Huge Magnet Arrives at UI, Only To Wait in the Snow

Postponement wasn't option for long-awaited day

CHAMPAIGN - Blowing snow and 18-degree temperatures aren't ideal weather conditions for unloading a 40-ton superconducting magnet.

Life was complicated enough for workers delivering the $2.75 million magnet to the University of Illinois without Wednesday's snowstorm.

"We couldn't have picked worse weather," lamented a snow-flecked Doug Beck, a UI physics professor who is spokesman for the international team that will use the magnet for research on protons and nuclear magnetism.

The magnet - 14 feet in diameter and weighing more than 80,000 pounds - was to be moved into the high-bay area of the UI's Nuclear Physics Lab.

This morning, it was still outside, covered with snow, though the weather wasn't to blame. Crews decided that a second crane would be needed to lift the magnet off the flatbed truck, Beck said. Work was to continue today.

"We think it will take the better part of the day today, but we hope to have it up there this afternoon," Beck said this morning. "The weather's better today, so we won't be so hampered by that."

Funded by the National Science Foundation, the magnet was designed by UI researchers for an upcoming experiment at the Thomas Jefferson National Accelerator Facility in Newport News, Va. Built by Babcock and Wilcox Technologies in Lynchburg, Va., it took three years to complete.

The magnet will be inspected and tested at the UI in coming months. Late next year, it will be shipped back to Virginia, where it will serve as the centerpiece of the experiment.

The project involves about 100 scientists from 20 institutions across the globe, including the United States, Canada, France, and Armenia. UI physicist Steve Williamson is experiment coordinator.

A handful of spectators braved the snow Wednesday to watch the delivery. It was a long-awaited day for Beck.

"I started working on this 10 years ago this month," he said.

The UI team didn't have the option of postponing Wednesday's delivery, despite the driving snow.

The magnet's trek from Virginia required building permits and even bridge inspections along the way, and a special crane was rented for the unloading Wednesday.

"You can't just say, 'Let's wait a day,'" Beck said.

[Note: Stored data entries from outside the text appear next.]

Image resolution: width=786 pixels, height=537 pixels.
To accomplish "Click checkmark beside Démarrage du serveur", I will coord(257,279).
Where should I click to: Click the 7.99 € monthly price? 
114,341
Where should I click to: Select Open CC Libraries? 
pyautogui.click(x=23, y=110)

The cold temperatures won't hurt the magnet, which will eventually be cooled to minus 459 degrees Fahrenheit, or "absolute zero."

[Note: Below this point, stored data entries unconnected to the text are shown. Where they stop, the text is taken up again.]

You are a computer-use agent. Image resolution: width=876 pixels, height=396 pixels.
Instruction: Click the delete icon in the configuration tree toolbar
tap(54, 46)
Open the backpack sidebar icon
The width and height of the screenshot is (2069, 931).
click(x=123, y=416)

"It may be cold out, but it's not that cold," Beck said.

The magnet rolled into town about 12:30 p.m. Tuesday and was parked at the Assembly Hall. Truck driver Robin Leake, who hauled the magnet from Virginia, drove it to the Nuclear Physics Lab about 10 a.m. Wednesday.

The plan was to use the crane to lift it off the truck, turn it on its side and pull it into the building with cables attached to metal plates welded to the floor of the lab. The collapsible crane was then to be rolled into the building, where it would lift the magnet onto its aluminum base.

It soon became clear that one crane wasn't enough to rotate the magnet, officials said.

The rigging company decided to borrow another crane from a construction project it's working on at Parkland College.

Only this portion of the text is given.